Search Relevance, according to Doug Turnbull, “is the practice of improving search results for users by satisfying their information needs in the context of a particular user experience, while balancing how ranking impacts our business’s needs.”
So, what does that mean in plain speech? Let’s look at it this way: when a user makes a search query, the search engine gets to work deciphering the user’s search intent and deciding which content to present as their results. Relevant site search refers to the quality of the results returned by the search engine.
The quality is determined by several factors, including the terms used in the search, the results’ popularity, location, past search and purchase history, and browsing behavior.
Let’s look at an example. Say a Mexican food aficionado, feeling a bit peckish, decides to search a restaurant app for food delivery. The search engine immediately goes into action and lists out the top-rated Mexican restaurants that deliver, located within a 5-mile radius.
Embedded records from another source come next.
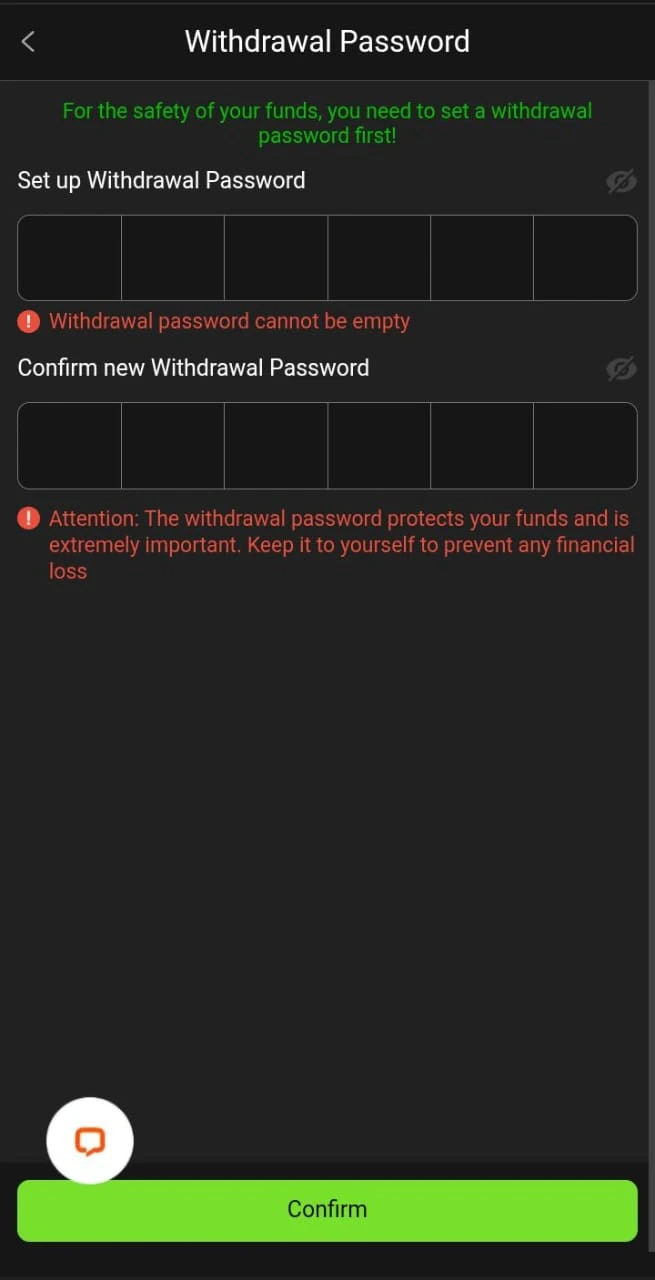Go back using the top-left arrow
This screenshot has height=1280, width=655.
[28, 41]
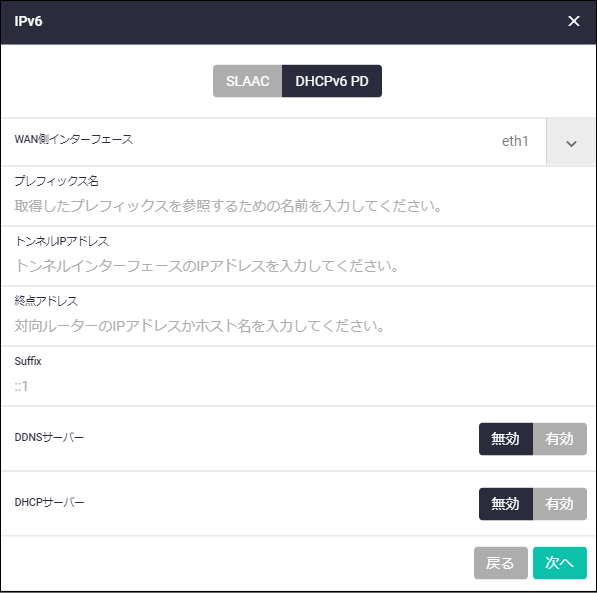Focus the プレフィックス名 input field

(298, 206)
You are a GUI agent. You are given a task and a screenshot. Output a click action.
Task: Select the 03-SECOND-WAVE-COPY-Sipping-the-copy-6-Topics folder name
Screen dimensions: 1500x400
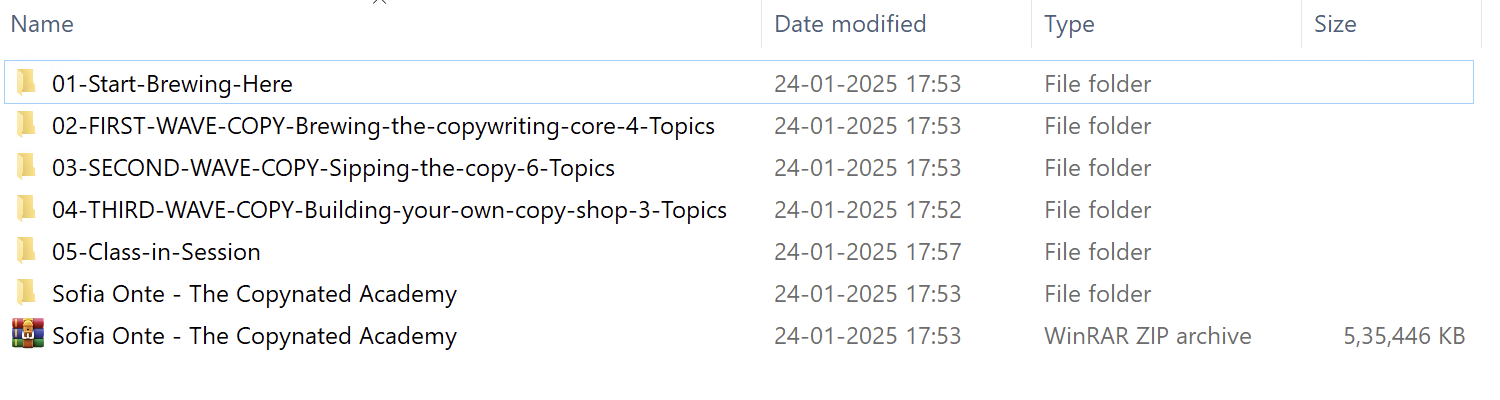333,168
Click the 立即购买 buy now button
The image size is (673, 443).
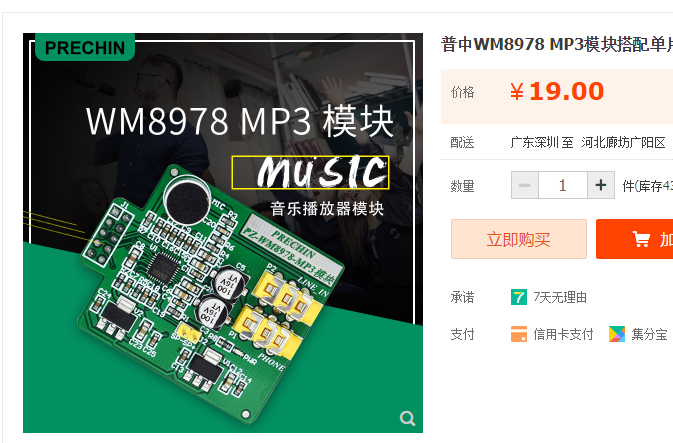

This user is experiencing excellent search relevance. The search algorithms have tailored the results specifically to this user by analyzing his behavior, location, and the popularity of the results.
Why is search relevance important?
Users expect a lot from search applications. In the blink of an eye, users hope your search application understands what information they want based on a few hastily entered search terms. If the search results don’t seem immediately relevant, users quickly get frustrated and move on. Studies show that as many as 68% of users would not return to a site that provided a poor search experience.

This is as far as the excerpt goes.